The answer to the first question is the easiest to answer. Unless a client requests me to build a photo album or video post on their Facebook page, I don’t. Facebook doesn’t give much organic (free) distribution of page posts. Promoted posts can be optimized only to those who Facebook’s algorithm knows are likely to like, share, or comment on that post. Neither boosted nor promoted posts can be optimized to distribute to those most likely to click on links and go to my client’s website. Since I’m paid to drive traffic to auctions and find bidders, posts are inefficient vehicles for accomplishing what I’m hired to do. And as you can see in the diagram below, it’s harder to click to a client’s website from a post than from an ad.
In contrast, ads can be optimized for those likely to go to your website. But ads only show in the various feeds of the Meta platform: Facebook, Instagram, Messenger, WhatsApp, and the Audience Network (Facebook ads on news and entertainment sites—similar to the Google display network). So, the way to see an ad is to be one of the people we’re targeting with the ads.
As with all Meta ads, if a prospect in our targeted audience doesn’t like, comment, share, or click the link in the ads they see, eventually the algorithm determines they’re not interested and moves the ads in front of other viewers. So if you see one of your auction ads in the wild, make sure to engage with it in some way to teach the algorithm to show you them more often.
Another way to see your ads more often is to install a free Facebook tracking pixel on your website. As you post your auctions and review the content on your website, you’ll automatically be included in any audience that targets people who’ve been on your site. That said, being included in an audience doesn’t guarantee you’ll see the ad in question. Facebook rarely saturates an entire audience with ads, because it knows not everyone in that audience will be interested. It doesn’t waste advertisers’ dollars by forcing the issue. (That’s why your cost per click will generally go down the larger the audience is.) Meta’s algorithms are trained by thousands of each user’s online interactions to know what they’ll click on and what they won’t.
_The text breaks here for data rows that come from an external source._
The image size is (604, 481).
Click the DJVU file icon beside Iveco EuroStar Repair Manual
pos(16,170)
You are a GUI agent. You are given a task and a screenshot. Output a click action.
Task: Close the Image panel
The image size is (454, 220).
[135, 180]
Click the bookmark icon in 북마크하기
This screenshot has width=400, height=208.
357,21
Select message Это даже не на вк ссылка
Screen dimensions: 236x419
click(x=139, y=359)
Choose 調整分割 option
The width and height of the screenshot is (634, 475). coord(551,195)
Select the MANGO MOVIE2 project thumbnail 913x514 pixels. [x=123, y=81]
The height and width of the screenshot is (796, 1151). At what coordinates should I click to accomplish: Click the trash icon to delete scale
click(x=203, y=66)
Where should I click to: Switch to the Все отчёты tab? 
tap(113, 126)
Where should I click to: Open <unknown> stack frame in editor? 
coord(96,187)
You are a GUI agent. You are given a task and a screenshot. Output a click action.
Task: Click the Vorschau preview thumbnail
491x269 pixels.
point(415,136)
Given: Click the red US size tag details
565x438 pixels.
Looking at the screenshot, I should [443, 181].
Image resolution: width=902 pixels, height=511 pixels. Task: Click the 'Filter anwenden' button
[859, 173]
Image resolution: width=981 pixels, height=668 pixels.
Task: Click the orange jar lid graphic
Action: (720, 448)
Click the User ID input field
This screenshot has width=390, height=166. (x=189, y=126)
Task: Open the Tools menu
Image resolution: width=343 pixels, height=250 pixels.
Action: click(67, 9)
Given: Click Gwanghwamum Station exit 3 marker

For all of these reasons, while I’m building Facebook ads, I screen capture them for my clients to save for their records and/or seller presentations. I see maybe 5% of the ads I create in my own Meta platform feeds. So, I can’t rely on encountering them in the wild. But I don’t worry that Facebook isn’t running them or showing them to the wrong people. I’ve got Facebook’s real-time data reporting that details distribution metrics; and my clients and I can verify enough of that data in Google Analytics to know it’s reliable self-reporting.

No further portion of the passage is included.